* _Sezione del documento_
Il Syngonium sembra floscio

Si può incorrere in questa problematica quando non si sono eseguite potature per molto tempo. La soluzione è quella di rinvasare la pianta sfruttando anche un tutore muschiato.

Foglie rigide e che diventano marroni

Questo sintomo è indicativo di una scarsa umidità.

Variegatura che cambia

Generalmente per le piante d’appartamento vedere la variegatura che cambia è il risultato di condizioni di luce errate per un periodo prolungato. Potrebbe anche essere il caso del Syngonium ma bisogna tenere a mente che con questa pianta le foglie cambiano man mano che maturano, sia nella forma sia nella variegatura, quindi potrebbero essere cambiamenti fisiologici.

Macchie gialle sulla lamina fogliare

Sono generalmente causate da un ambiente troppo secco o dall’irradiazione diretta. Bisogna però prestare attenzione perché è anche un sintomo tipico degli acari.

Edemi fogliari

Un’umidità atmosferica troppo elevata, associata a buio e clima freddo producono degli edemi sulle foglie, i cui tessuti, non riuscendo a smaltire l’acqua in eccesso per traspirazione, imbruniscono e muoiono.

Descrizione del Syngonium

È una pianta molto peculiare per il suo lato estetico vario e colorato. È disponibile in una vasta gamma di colori ed il fogliame arriva quasi a cambiare aspetto durante la maturazione da giovane a adulto.

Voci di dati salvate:
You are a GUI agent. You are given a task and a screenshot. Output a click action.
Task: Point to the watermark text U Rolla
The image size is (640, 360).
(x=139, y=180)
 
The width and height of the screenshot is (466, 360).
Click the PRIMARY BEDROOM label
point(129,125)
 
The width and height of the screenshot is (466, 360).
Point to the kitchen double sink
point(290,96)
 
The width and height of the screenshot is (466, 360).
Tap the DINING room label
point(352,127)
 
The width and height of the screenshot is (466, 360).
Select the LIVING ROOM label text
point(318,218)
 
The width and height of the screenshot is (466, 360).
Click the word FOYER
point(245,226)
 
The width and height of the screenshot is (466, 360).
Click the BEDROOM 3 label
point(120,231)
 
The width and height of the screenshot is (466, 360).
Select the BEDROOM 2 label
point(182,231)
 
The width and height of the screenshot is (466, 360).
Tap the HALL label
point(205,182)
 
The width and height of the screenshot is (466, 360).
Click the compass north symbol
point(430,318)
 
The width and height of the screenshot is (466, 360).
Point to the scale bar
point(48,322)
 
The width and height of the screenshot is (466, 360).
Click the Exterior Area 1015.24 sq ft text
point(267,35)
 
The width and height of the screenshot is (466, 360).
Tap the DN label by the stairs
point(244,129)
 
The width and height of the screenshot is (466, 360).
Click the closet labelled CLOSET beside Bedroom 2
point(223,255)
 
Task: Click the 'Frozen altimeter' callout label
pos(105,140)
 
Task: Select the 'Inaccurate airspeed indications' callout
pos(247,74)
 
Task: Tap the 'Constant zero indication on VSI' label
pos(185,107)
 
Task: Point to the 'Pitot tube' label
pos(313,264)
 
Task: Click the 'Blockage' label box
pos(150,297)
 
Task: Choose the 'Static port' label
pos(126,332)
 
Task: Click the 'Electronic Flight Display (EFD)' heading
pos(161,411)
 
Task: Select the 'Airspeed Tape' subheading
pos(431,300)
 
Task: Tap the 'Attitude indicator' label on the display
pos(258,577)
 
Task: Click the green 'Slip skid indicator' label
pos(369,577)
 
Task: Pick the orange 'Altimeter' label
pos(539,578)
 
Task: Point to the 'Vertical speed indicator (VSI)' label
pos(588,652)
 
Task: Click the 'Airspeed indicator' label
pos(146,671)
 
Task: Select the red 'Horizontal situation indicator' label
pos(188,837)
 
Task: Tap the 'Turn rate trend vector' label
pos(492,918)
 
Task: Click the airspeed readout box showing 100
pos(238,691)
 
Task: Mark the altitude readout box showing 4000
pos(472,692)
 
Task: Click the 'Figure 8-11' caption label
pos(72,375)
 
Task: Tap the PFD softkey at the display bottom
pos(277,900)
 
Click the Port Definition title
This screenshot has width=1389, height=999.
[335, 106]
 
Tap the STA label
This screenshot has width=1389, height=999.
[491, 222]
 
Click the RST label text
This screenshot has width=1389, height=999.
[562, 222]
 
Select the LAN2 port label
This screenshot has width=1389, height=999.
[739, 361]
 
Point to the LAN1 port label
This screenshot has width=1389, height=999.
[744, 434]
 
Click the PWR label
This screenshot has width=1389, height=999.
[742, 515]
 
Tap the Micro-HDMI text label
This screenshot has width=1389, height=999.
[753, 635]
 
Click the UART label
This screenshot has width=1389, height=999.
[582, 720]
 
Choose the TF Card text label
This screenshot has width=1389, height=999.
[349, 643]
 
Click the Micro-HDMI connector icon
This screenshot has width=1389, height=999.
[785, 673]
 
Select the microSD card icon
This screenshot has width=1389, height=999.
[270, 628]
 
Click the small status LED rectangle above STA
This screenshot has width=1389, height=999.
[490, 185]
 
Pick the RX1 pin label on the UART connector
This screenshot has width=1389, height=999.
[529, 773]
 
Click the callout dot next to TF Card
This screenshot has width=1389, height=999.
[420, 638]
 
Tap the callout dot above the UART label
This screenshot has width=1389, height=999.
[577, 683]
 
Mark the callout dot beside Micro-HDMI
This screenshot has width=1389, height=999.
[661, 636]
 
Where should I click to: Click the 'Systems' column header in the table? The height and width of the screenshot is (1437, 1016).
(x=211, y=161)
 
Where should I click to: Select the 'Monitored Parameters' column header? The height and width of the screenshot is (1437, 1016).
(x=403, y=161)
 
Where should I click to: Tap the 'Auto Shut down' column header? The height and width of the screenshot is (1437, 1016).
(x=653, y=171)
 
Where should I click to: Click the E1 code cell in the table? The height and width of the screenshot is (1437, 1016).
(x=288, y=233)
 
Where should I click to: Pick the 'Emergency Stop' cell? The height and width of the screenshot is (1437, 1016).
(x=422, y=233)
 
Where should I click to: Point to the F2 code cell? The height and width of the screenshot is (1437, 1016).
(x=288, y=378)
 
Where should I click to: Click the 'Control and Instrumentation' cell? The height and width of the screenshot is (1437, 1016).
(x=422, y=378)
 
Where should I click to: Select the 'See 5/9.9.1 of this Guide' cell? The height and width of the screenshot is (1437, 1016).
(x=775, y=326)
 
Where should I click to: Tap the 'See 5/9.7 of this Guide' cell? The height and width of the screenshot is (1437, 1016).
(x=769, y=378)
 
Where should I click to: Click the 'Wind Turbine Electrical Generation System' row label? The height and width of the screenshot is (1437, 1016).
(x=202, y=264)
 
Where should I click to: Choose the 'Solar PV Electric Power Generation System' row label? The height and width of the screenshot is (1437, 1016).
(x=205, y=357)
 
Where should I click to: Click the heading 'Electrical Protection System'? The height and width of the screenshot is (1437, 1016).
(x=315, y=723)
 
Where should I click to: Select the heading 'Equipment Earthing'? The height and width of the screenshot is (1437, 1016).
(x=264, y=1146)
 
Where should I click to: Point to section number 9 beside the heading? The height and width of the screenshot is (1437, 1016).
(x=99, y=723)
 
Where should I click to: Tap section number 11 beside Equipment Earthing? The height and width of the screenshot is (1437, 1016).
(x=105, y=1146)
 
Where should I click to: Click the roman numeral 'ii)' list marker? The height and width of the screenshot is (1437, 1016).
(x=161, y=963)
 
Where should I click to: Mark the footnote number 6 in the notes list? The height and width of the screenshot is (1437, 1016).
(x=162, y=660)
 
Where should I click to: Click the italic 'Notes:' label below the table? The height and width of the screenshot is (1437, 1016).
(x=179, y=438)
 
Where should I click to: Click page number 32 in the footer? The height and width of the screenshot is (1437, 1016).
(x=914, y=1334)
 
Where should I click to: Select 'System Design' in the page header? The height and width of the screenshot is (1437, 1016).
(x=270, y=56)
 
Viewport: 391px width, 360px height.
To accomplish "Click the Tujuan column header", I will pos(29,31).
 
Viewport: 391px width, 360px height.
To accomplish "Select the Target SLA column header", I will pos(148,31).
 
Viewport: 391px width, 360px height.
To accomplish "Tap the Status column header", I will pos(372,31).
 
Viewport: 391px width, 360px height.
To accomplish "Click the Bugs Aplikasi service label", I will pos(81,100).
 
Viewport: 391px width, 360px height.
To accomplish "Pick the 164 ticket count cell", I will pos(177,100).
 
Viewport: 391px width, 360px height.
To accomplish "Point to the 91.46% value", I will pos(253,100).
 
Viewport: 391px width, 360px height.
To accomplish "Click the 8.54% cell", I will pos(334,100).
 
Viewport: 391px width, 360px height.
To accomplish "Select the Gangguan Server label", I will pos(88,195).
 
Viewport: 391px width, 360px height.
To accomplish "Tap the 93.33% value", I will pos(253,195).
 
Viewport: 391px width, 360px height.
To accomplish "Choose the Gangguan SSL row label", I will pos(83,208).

* _Con queste informazioni_
1. Secondo la sezione del documento sul Syngonium, quale sintomo indica una scarsa umidità?
2. Riprendi il testo sul Syngonium e proseguilo dopo l'ultima frase.

* _Risultati_
1. Foglie rigide che diventano marroni.

2.
Col tempo i fusti del Syngonium diventano rampicanti, ma tenendo la pianta potata può essere cresciuta anche con portamento eretto. Se non viene potata i suoi tralci possono crescere fino a quasi 2m.

Una volta che i fusti sono divenuti rampicanti producono radici avventizie aeree, che formano organi adatti a mantenere la stabilità della pianta, attorcigliandosi attorno a rami e sostegno. Durante questa fase le foglie diventano lobate, divise in 5-9 parti diseguali, formate da segmenti lanceolati, di cui il centrale è il più grande e quelli basali presentano spesso due lobi più piccoli, laterali.

Le foglie assumono una tipica forma a cuore, tanto che spesso nelle lingue anglofone viene chiamata “Arrowhead”, cioè “testa a freccia”. Le giovani foglie nascono dal picciolo guainante della foglia precedente, sono sostenute da peduncoli eretti e hanno forma sagittata, proprio a punta di freccia, con variegature più forti e audaci. Man mano che la pianta invecchia le foglie cambiano forma per dare una finitura lobata.

Il colore delle foglie varia di varietà in varietà ma può coprire questa gamma cromatica: verde e bianco, argento, crema, rosa e persino viola.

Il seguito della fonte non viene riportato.